◆ **WHAT IS BEING ASKED**: Below are records; extract exactly the lines from the one with "At what coordinates should I click to accomplish: Click" through the final line, including both, but drop the pictures.

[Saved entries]
Segment Open

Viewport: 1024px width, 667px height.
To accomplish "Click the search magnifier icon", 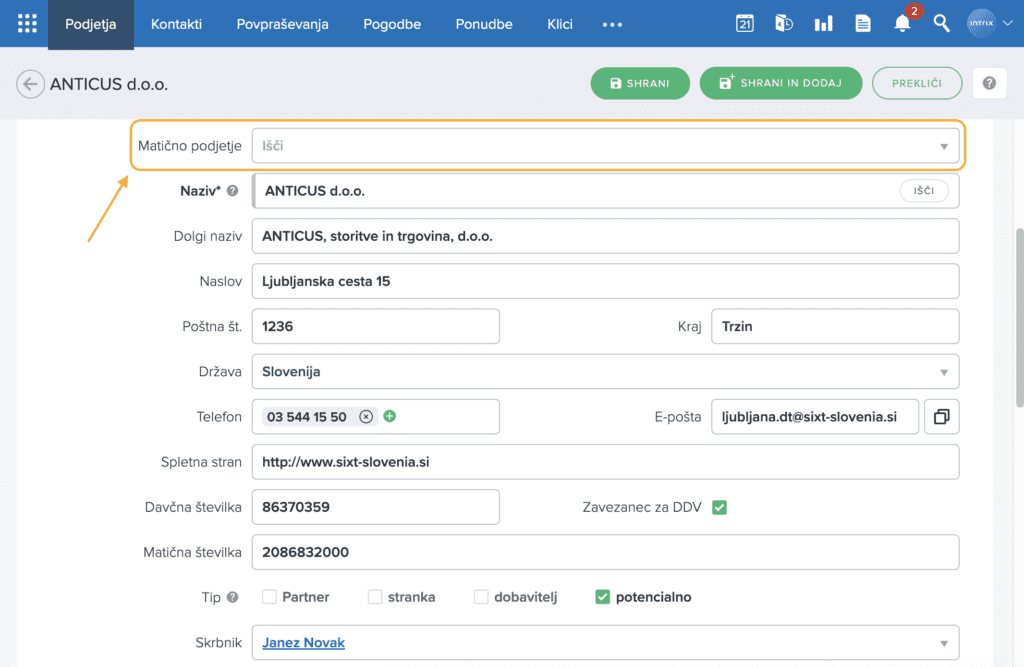I will tap(941, 24).
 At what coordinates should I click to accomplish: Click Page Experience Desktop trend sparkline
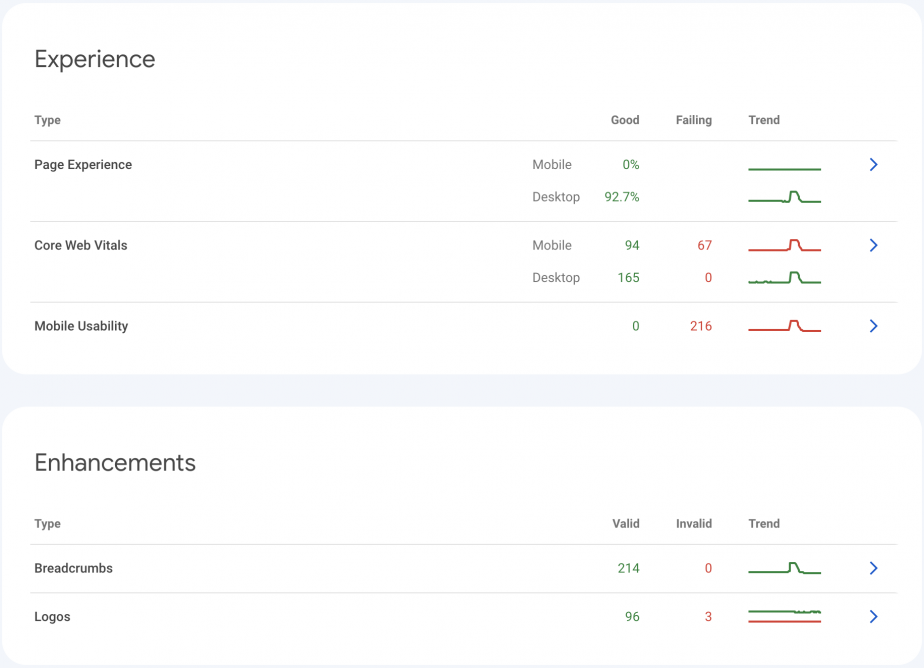784,197
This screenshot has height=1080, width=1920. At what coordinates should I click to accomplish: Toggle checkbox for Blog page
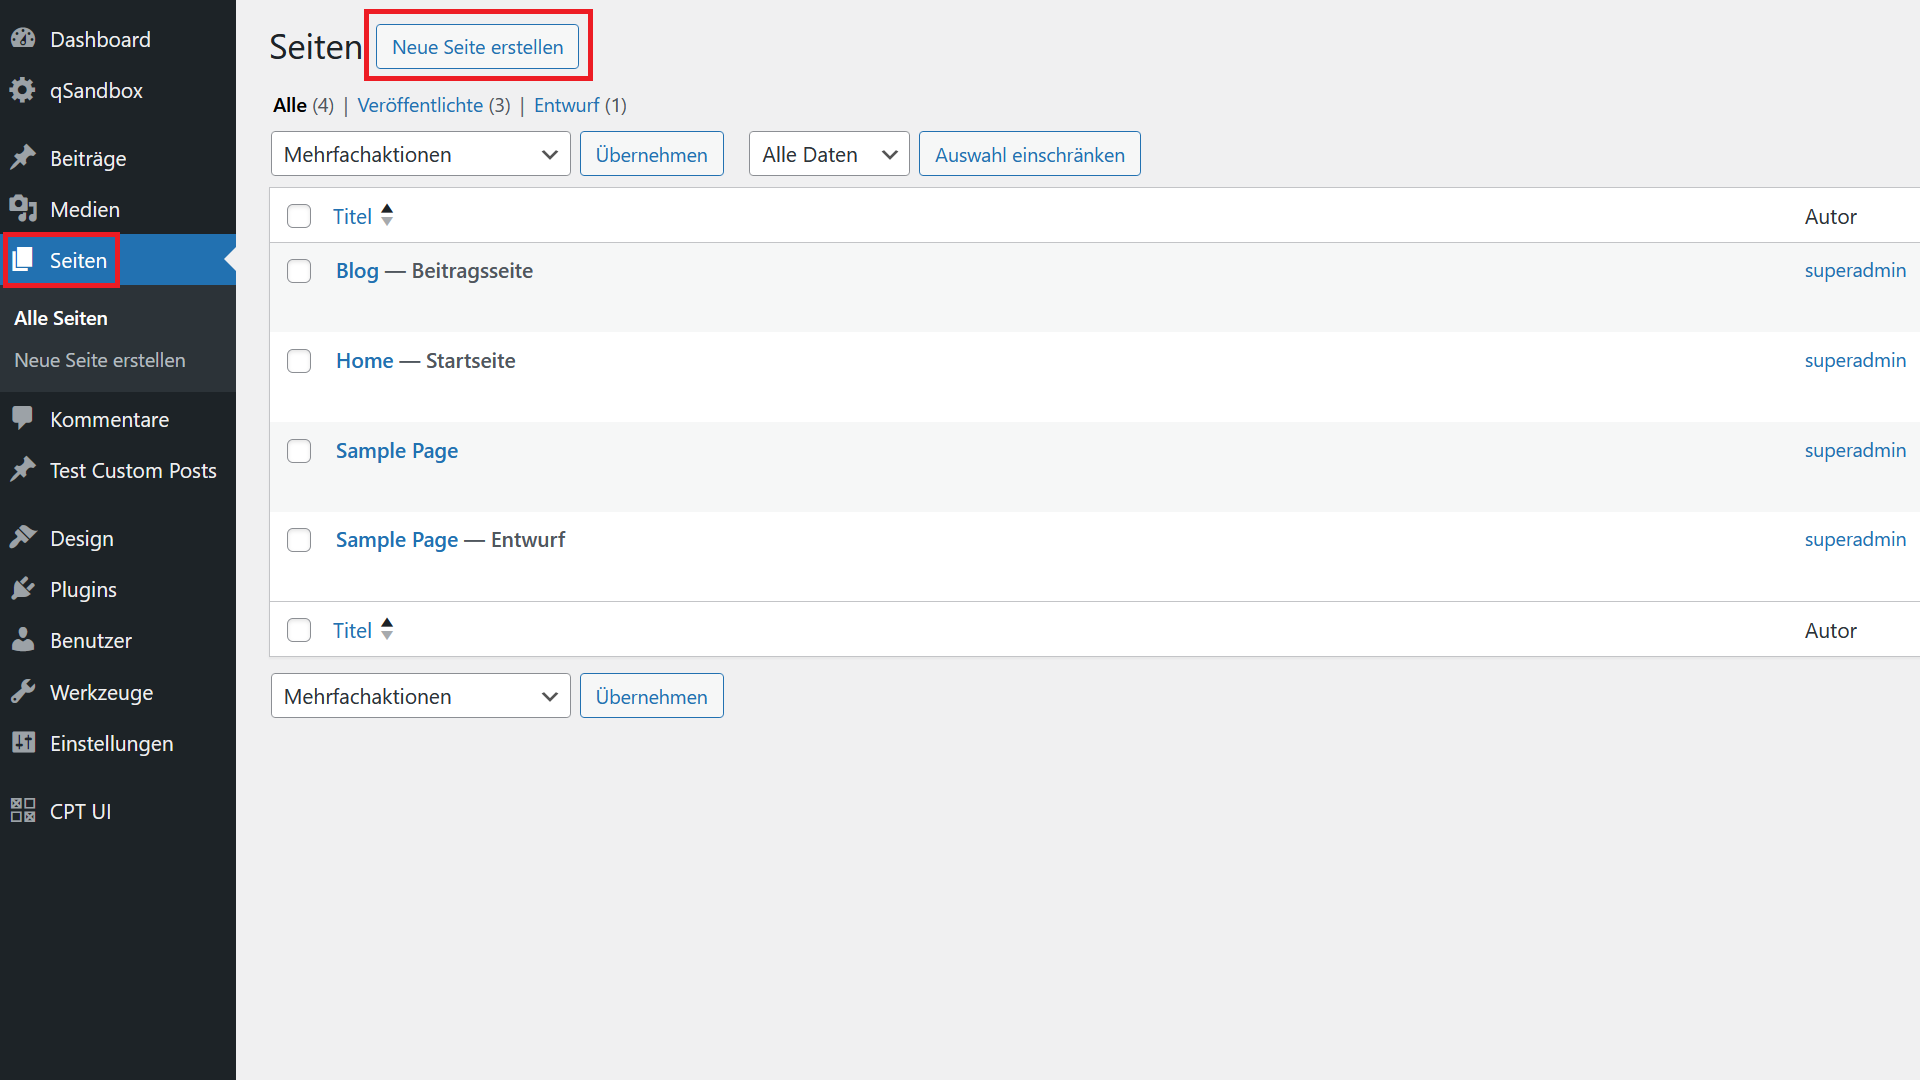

Segment Closed

◆ **RESPONSE TO THE TASK**:
 At what coordinates should I click to accomplish: Click Page Experience Desktop trend sparkline
784,197
This screenshot has height=1080, width=1920. At what coordinates should I click to accomplish: Toggle checkbox for Blog page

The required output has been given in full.